La impunidad frente a los  crímenes cometidos contra las mujeres y las niñas  y la alta tolerancia social hacia la violencia contra ellas posicionan a América Latina y el Caribe como la región con más asesinatos contra las mujeres. De acuerdo a la convención de Ginebra, en su reporte de 2011, de los 2,5 países con las más altas tasas de femicidios/feminicidios, 14, más del 50%, se encuentran en América Latina y el Caribe. Se calcula que en Brasil cada 6 horas una mujer muere por parte de una agresor conocido. En Colombia, cada 6 días una mujer muere a manos de su pareja o ex pareja.

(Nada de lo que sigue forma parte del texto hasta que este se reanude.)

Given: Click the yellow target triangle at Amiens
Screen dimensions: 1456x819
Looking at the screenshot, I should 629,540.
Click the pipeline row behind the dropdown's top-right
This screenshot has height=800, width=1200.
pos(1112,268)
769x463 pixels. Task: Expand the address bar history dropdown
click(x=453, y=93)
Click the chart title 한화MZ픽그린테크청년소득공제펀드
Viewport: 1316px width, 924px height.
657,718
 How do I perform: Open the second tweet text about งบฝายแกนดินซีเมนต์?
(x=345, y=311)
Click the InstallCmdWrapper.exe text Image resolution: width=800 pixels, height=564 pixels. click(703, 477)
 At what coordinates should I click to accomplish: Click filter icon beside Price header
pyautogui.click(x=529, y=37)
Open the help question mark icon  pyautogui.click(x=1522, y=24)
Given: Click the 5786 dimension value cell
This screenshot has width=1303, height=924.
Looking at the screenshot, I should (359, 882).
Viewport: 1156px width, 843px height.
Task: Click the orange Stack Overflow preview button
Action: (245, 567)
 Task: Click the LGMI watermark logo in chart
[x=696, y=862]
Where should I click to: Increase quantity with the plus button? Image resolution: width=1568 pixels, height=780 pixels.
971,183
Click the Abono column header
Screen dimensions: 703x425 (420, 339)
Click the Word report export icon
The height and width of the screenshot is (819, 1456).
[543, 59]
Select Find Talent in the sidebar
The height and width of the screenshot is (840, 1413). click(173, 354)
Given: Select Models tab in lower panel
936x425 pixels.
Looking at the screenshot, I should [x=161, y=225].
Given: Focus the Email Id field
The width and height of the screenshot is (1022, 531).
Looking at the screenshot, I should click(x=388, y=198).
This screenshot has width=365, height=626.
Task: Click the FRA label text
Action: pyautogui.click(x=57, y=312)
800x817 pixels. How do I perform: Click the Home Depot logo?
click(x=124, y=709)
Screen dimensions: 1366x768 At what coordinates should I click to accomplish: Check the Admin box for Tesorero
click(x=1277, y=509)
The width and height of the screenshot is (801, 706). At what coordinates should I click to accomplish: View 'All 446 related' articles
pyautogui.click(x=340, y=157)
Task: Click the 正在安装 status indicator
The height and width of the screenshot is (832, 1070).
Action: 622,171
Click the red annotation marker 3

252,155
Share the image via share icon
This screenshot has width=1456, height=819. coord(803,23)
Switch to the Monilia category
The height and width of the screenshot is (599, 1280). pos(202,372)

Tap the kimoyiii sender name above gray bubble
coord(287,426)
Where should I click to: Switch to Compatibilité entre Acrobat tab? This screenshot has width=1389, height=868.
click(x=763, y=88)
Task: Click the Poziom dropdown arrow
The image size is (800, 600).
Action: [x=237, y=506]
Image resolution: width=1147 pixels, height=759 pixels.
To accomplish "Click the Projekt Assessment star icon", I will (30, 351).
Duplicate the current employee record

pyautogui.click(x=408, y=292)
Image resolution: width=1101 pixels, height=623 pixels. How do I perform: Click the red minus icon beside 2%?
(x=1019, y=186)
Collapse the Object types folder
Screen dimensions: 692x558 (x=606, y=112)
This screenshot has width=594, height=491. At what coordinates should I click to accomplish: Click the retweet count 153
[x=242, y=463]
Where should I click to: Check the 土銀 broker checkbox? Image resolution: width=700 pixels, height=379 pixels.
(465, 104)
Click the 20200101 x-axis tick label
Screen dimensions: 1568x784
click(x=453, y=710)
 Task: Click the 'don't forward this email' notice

En México un reciente estudio mirando las tendencias de los últimos 25 años  del Instituto Nacional de las Mujeres y ONU Mujeres demuestra que si bien, hay reducciones en las tasas de homicidios, sigue de una manera preponderante los asesinatos a las mujeres por su pareja o expareja.

Para muchos las reivindicaciones de las mujeres de los últimos años significan que estas violaciones sistemáticas a los derechos humanos son cosa del pasado, pero no olvidemos que a nivel mundial, 35% de los asesinatos de mujeres son cometidos por la pareja comparado con un 5% para los hombres de acuerdo a estudio preliminares de la OMS.  Estos cálculos deben ser vistos como modestos pues no hay información comparable entre los países, lo que alimenta la cultura de la impunidad.

Como lo ha explicado la Relatora Especial para la eliminación  de la violencia contra las mujeres, sus causas y consecuencias, los homicidios de mujeres relacionados con el género, más que una nueva forma de violencia, constituyen la manifestación extrema de formas de violencia que existen contra la mujer.  No se trata de incidentes aislados que ocurren en forma repentina e imprevista sino más bien del acto último de violencia que tiene lugar en un continuo de violencia.  Al ver de una manera sistemática la violencia que ocurre en Brasil y en el resto de América Latina, no podemos más que ver las correlaciones entre los crímenes cometidos contra las mujeres por el hecho de serlo, incluida la violación, con las altas tasas de femicidio/feminicidio a nivel nacional y regional.

Por lo tanto, hacemos un llamado a garantizar el debido acceso a los servicios de atención y protección a las víctimas, asegurando que éstos incorporen una debida perspectiva de género y preserven la seguridad, la dignidad y la privacidad de las víctimas, evitando exponerlas nuevamente a situaciones de riesgo y revictimización.

Asimismo, invitamos a una reflexión profunda y urgente acerca de la cultura de impunidad y tolerancia a estas agresiones, de los valores culturales y modelos negativos de masculinidad que están por detrás de estos hechos, que reproducen y avalan conductas de agresión, dominación y violencia hacia las mujeres y niñas.